Le président du tribunal a désigné Mme Le Roux, vice-présidente de section, pour statuer sur les demandes de référé.
Les parties ont été régulièrement averties du jour de l’audience.
Ont été entendus au cours de l’audience publique :
— le rapport de Mme Le Roux ;
— les observations de Me Niel substituant Me Jorion, représentant l’association le 12 Ensemble, représentée par Mme F, présente, l’association des riverains du quartier Daumesnil-Reuilly, Mme A, présente, M. G et M. E, présent ;
— et les observations de Me Gorse substituant Me Falala, représentant la ville de Paris.
La clôture de l’instruction a été prononcée à l’issue de l’audience publique.
Considérant ce qui suit :
1. Aux termes de l’article L. 521-1 du code de justice administrative : « Quand une décision administrative, même de rejet, fait l’objet d’une requête en annulation ou en réformation, le juge des référés, saisi d’une demande en ce sens, peut ordonner la suspension de l’exécution de cette décision, ou de certains de ses effets, lorsque l’urgence le justifie et qu’il est fait état d’un moyen propre à créer, en l’état de l’instruction, un doute sérieux quant à la légalité de la décision () ».

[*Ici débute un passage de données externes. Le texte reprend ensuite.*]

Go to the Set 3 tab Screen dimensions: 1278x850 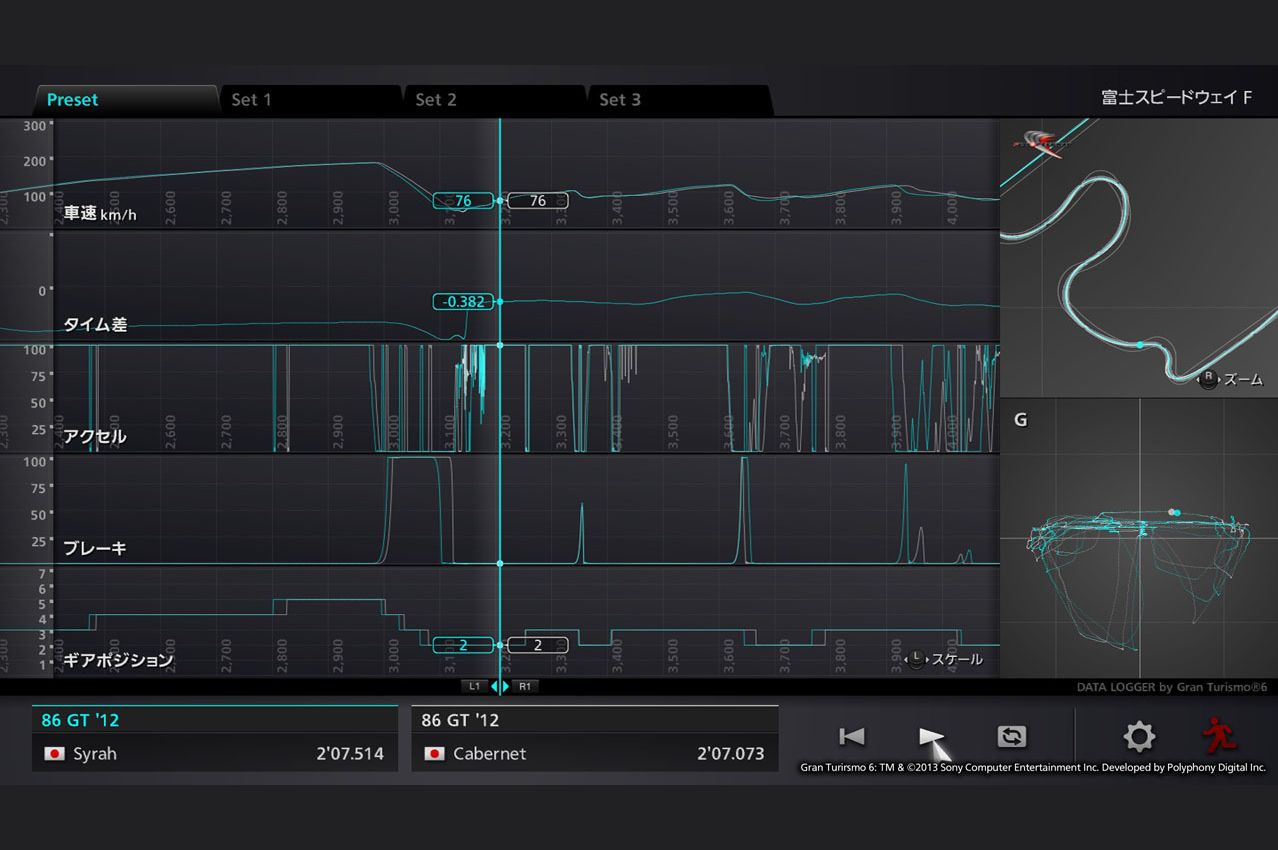click(620, 100)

2. En l’état de l’instruction, aucun des moyens invoqués par les requérants n’est propre à créer un doute sérieux quant à la légalité de l’arrêté du 13 décembre 2023. Dès lors, et sans qu’il soit besoin de statuer sur la fin de non-recevoir opposée en défense et sur la condition d’urgence, les conclusions aux fins de suspension de l’exécution de l’arrêté contesté doivent être rejetées. Les conclusions présentées sur le fondement des dispositions de l’article L. 761-1 du code de justice administrative doivent, par voie de conséquence, être rejetées.
3. Il y a lieu, dans les circonstances de l’espèce, de mettre à la charge des requérants la somme globale de 1 500 euros au titre des frais exposés par la ville de Paris et non compris dans les dépens.
O R D O N N E :
Article 1er : La requête de l’association le 12 Ensemble, l’association des riverains du quartier Daumesnil-Reuilly, Mme A, M. G et M. E est rejetée.
Article 2 : L’association le 12 Ensemble, l’association des riverains du quartier Daumesnil-Reuilly, Mme A, M. G et M. E verseront la somme globale de 1 500 euros à la ville de Paris sur le fondement des dispositions de l’article L. 761-1 du code de justice administrative.
Article 3 : La présente ordonnance sera notifiée à l’association le 12 Ensemble, l’association des riverains du quartier Daumesnil-Reuilly, Mme C A, M. B G et M. D E.
Fait à Paris, le 19 avril 2024.
La juge des référés,
M.-O. Le Roux
La greffière,
F. Rajaobelison
La République mande et ordonne au préfet de la région d’Ile-de-France, préfet de Paris en ce qui le concerne et à tous commissaires de justice à ce requis en ce qui concerne les voies de droit commun contre les parties privées de pourvoir à l’exécution de la présente ordonnance.